Christian Hedonism

Clinging to a Counterfeit Cross

By John Piper

January 1, 1995

Forgive the Label, But Don't Miss the Truth

If you must, forgive me for the label. But don't miss the truth because you don't like my tag. My shortest summary of it is: God is most glorified in us when we are most satisfied in him. Or: The chief end of man is to glorify God by enjoying him forever. Does Christian Hedonism1 make a god out of pleasure? No. It says that we all make a god out of what we take most pleasure in. My life is devoted to helping people make God their God, by wakening in them the greatest pleasures in him.

• When Jesus warned his disciples that they might get their heads chopped off (Luke 21:16), he comforted them with the promise that, nevertheless, not a hair on their heads would perish (v. 18).

• When he warned them that discipleship means self-denial and crucifixion (Mark 8:34), he consoled them with the promise that "whoever loses his life for My sake and the gospel's will save it" (v. 35).

• When he commanded them to leave all and follow him, he assured them that they would receive "a hundred-fold now. . . with persecutions, and in the age to come eternal life" (Mark 10:28-31).

• If we must sell all, we should do it, Jesus said, "with joy" because the field we aim to buy contains a hidden treasure (Matthew 13:44).

By Christian Hedonism, I do not mean that our happiness is the highest good. I mean that pursuing the highest good will always result in our greatest happiness in the end. But almost all Christians believe this. Christian Hedonism says more, namely, that we should pursue happiness, and pursue it with all our might. The desire to be happy is a proper motive for every good deed, and if you abandon the pursuit of your own joy you cannot love man or please God - that's what makes Christian Hedonism controversial.
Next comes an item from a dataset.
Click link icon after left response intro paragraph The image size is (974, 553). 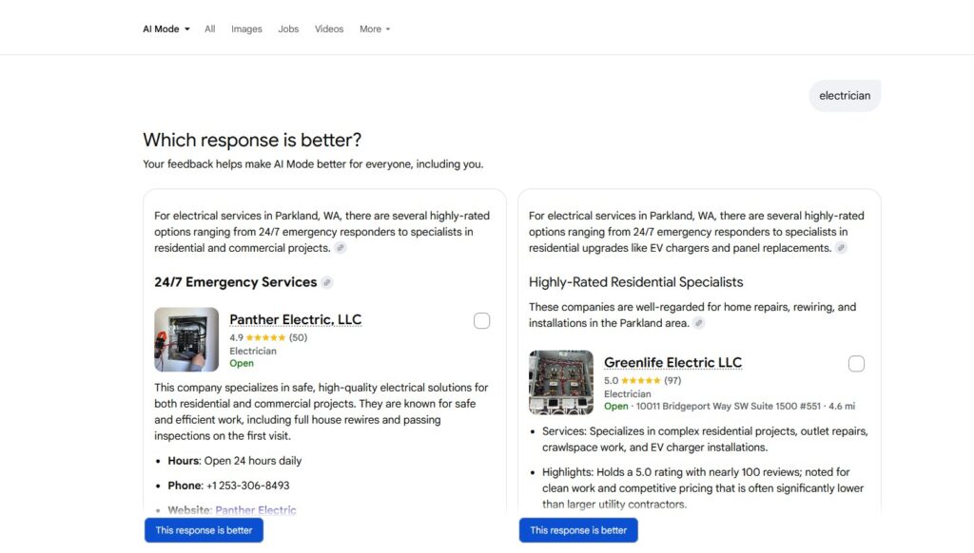coord(341,248)
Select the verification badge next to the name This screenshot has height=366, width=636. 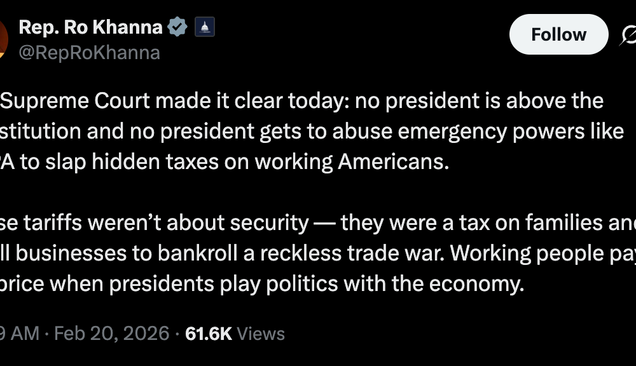tap(176, 26)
Christian hedonism aims to replace a Kantian morality with a biblical one. Immanuel Kant, the German philosopher who died in 1804, was the most powerful exponent of the notion that the moral value of an act decreases as we aim to derive any benefit from it. Acts are good if the doer is "disinterested." We should do the good because it is good. Any motivation to seek joy or reward corrupts the act. Cynically, perhaps, but not without warrant, the novelist Ayn Rand captured the spirit of Kant's ethic:

An action is moral, said Kant, only if one has no desire to perform it, but performs it out of a sense of duty and derives no benefit from it of any sort, neither material nor spiritual. A benefit destroys the moral value of an action. (Thus if one has no desire to be evil, one cannot be good; if one has, one can.)2

Against this Kantian morality (which has passed as Christian for too long!), we must herald the unabashedly hedonistic biblical morality. Jonathan Edwards, who died when Kant was 34, expressed it like this in one of his early resolutions: "Resolved, To endeavor to obtain for myself as much happiness in the other world as I possibly can, with all the power, might, vigor, and vehemence, yea violence, I am capable of, or can bring myself to exert, in any way that can be thought of."3

C. S. Lewis put it like this in a letter to Sheldon Vanauken: "It is a Christian duty, as you know, for everyone to be as happy as he can."4

And southern novelist Flannery O'Connor gives her view of self-denial like this: "Always you renounce a lesser good for a greater; the opposite is sin. Picture me with my ground teeth stalking joy - fully armed too, as it's a highly dangerous quest."5

The Kantian notion says that it's O.K. to get joy as an unintended result of your action. But all these people (myself included) are aiming at joy. We repudiate both the possibility and desirability of disinterested moral behavior. It is impossible, because the will is not autonomous; it always inclines to what it perceives will bring the most happiness (John 8:34; Romans 6:16; 2 Peter 2:19).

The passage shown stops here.